Jeremy, this has everything to do with people in desparate situations. Your 401k is always open regardless of whether you are employed, either way you have to pay the 10% penalty in most instances. Maybe you didn't understand, I didn't say my friend was retired, he is 36 and therefore does not qualify to take out money without penalty. Even if he rolls it over into an IRA he does not qualify to take his money without penalty. Just to be clear the only way he could do this are in the following instances.

1. Permanent disability of IRA owner
2. Death of IRA owner
3. Withdrawals are used to pay non-reimbursed medical expenses
4. Withdrawals used to help pay for first-time home purchase
5. Higher education costs
6. Money is used to pay back taxes to the IRS after a levy has been placed against the IRA
7. Withdrawals used to pay medical insurance premiums
8. Made on or after the day the IRA owner turns 59 1/2

As far as I know these are the only ways you can withdraw from an IRA early without penalty. The whole point of Obama's plan is so that people in financial difficulty can use their own money without penalty.

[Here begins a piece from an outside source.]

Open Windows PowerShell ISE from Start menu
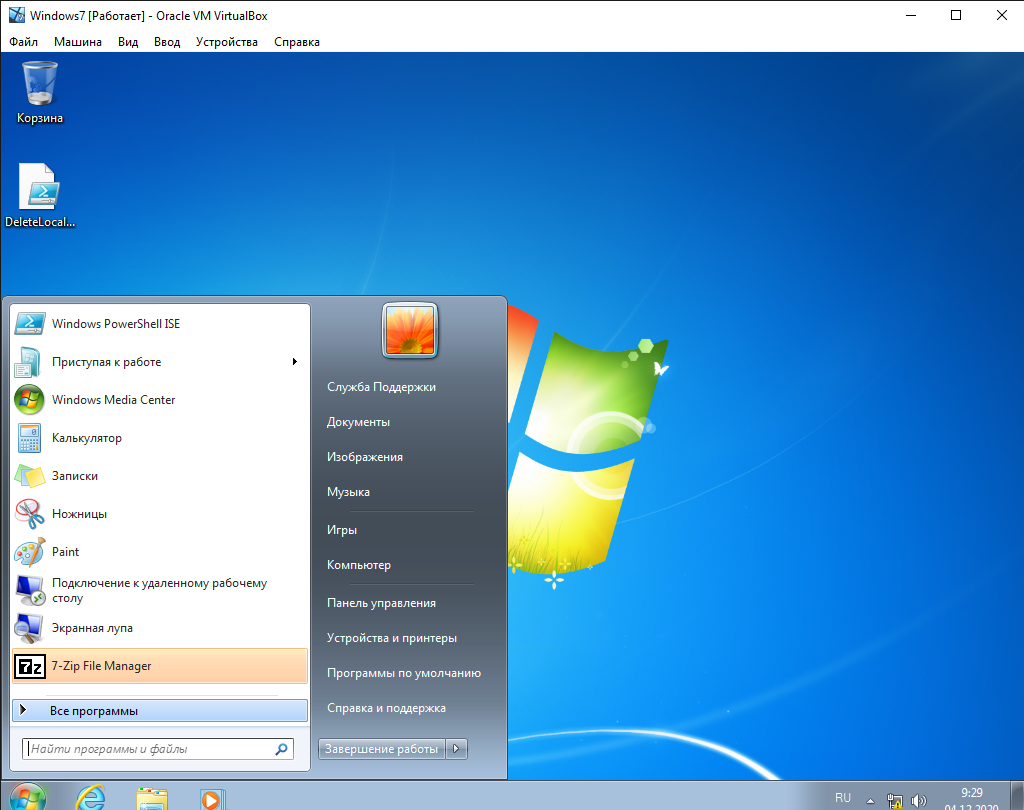1024x810 pixels. [x=115, y=324]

The way you seem to be thinking about it is that normal employed people are just going to take out their 401k money to buy a washing machine or something, anyone who does this is just plain stupid and I really doubt this is why Obama is proposing this measure. If you look at Jenny's response for example, this is exactly what this proposal should not be used for, your retirement money is for your retirement but in the case of extreme financial difficulty I do not want to have to pay the government a 10% penalty and neither should anyone else.

Jeremy
Jeremy

Dave, your story doesn't make any sense. If your friend is out of work, his 401k is already open and ready to be withdrawn. Once you leave your employer, your 401k/403b/457 or whatever account you have becomes available to you to do as you please if you pay the taxes and penalty.

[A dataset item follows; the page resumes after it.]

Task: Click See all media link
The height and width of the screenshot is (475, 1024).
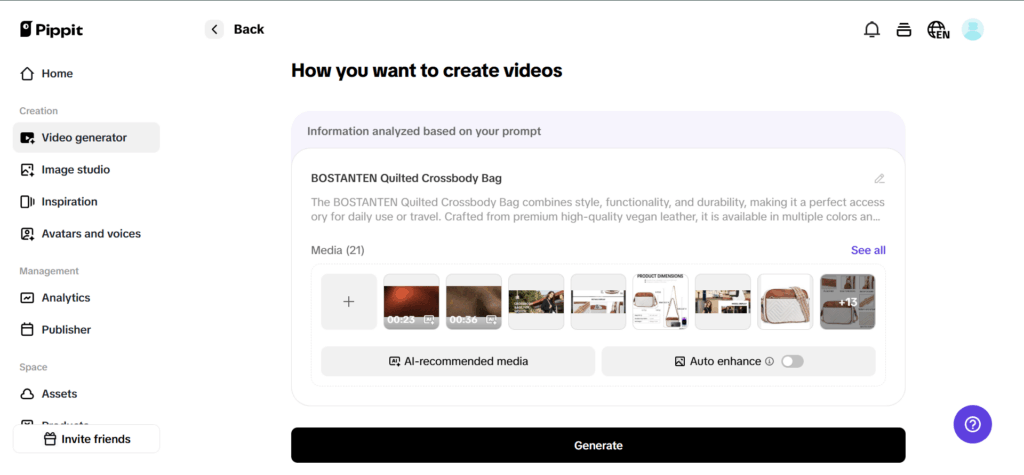Action: [867, 250]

This proposed rescue plan has little to do with people who have already lost their jobs, because these people could have already withdrawn their funds (all of them, not just a 15% limit) or they could have rolled them into an IRA for easier withdrawals, etc.

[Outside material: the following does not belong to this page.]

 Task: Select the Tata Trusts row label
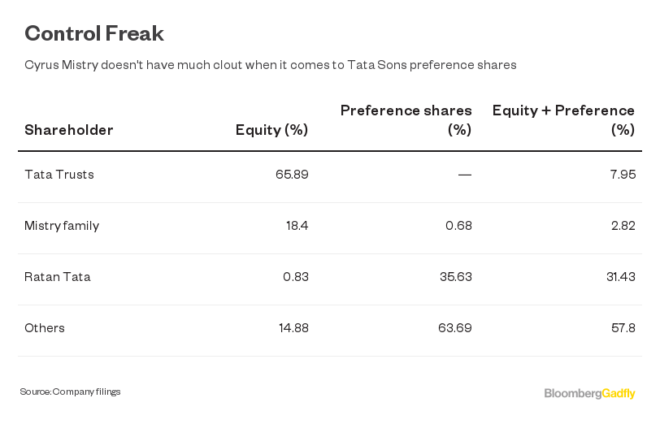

If this plan was to help people who have lost their jobs, then it would simply eliminate the 10% penalty for those who are no longer active participants who wish to withdraw money. But as it stands, this would also allow people who are active participants that normally wouldn't have access to the funds to suddenly gain access to them.

I'm with you, if someone has lost their job thanks to the economy, sure, let's get rid of the 10% penalty for a few years. Again, this is helping those who are really in need. But as it stands, the plan would allow people who aren't in such a situation to recklessly withdraw their funds, and pay unnecessary taxes when they aren't in such dire situations.